EXERCISE REQUIREMENTS -
**A.** According to the transcript, what does the winner of Canada's Drag Race receive?
**B.** Echo the part of the transcript starting with "I'm really happy" and going on through "about it either.".

___ READING TEXT

I'm just starting to get
annoyed at everybody now.
SCARLETT: God, get that
headpiece away from me!
BOA: I'm sorry!
Okay, okay.
SCARLETT: Oh my god,
this thing is so annoying.
ILONA: It's so annoying, right?
SCARLETT: Yeah.
LEMON: Don't call her a thing.
Her name's Boa.
BOA: you, bitch.
SCARLETT: Okay, once we've
put this one back in her cage,
can we celebrate
being top seven?
[cheering]
LEMON: So Jimbo,
welcome to the winner's circle!
[cheering]
LEMON: I thought Jimbo was
phenomenal at Snatch Game.
Like, the characterization was
just 100% Joan Rivers perfect.
JIMBO: Thank you.
JIMBO: I am on cloud nine.
[as Joan Rivers]
Melissa will be so proud
and so happy to see
her mother back in action.
LEMON: And then stepping out
like this, as Celine, was
BOA: Yeah, you look good.
LEMON: the cherry on top
of a phenomenal week for you.
RITA: It was your time to shine.
LEMON: Yeah, bitch.
I'm really happy for you.
ILONA: Jimbo's really
like serving it lately,
and once again,
I'm a safe sissy,
which I'm not mad at but
I'm not happy about it either.
PRIYANKA: I'm part of the top
and the bottom club now.
BOA: She's versed.
PRIYANKA: Everybody
is big competition here.
If I'm being specific,
probably everybody sitting
on this side of the room.
[laughter]
ILONA: Okay.
SCARLETT: How interesting,
coming from someone
who just had to lip synch
their way out of the bottom two.
Me and Boa have not
had to lip synch once,
so go yourself.
BOA: I want to get this
thing off my head!
QUEENS: Yeah!
Do it!
Take it off!
BOA: Together, let's burn it!
ILONA: Yes, bitch.
You just hit me in
the face, you !
JIMBO: This is a competition,
and at the end of the day,
you've gotta say,
" these bitches."
I'm a star.
PRIYANKA: Ah!
LEMON: [laughs]
JIMBO: From this point on,
I need to make sure
that I am the one
that's standing out always.
JIMBO: I'm a '
winner, baby.

RUPAUL: The winner of
Canada's Drag Race receives
a year of hotel
stays from Hilton
and a cash prize of $100,000.

______
___ DATA EXCERPT

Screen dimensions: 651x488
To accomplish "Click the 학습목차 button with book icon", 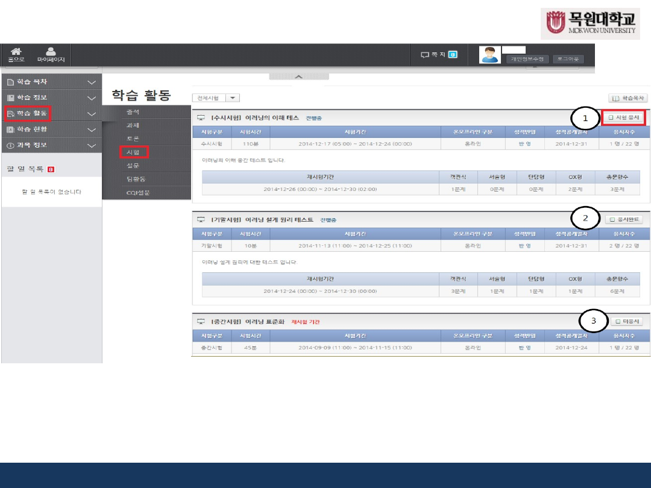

______

OUTPUTS FOR THE TASKS -
**A.** A year of hotel stays from Hilton and a cash prize of $100,000.

**B.**
I'm really happy for you.
ILONA: Jimbo's really
like serving it lately,
and once again,
I'm a safe sissy,
which I'm not mad at but
I'm not happy about it either.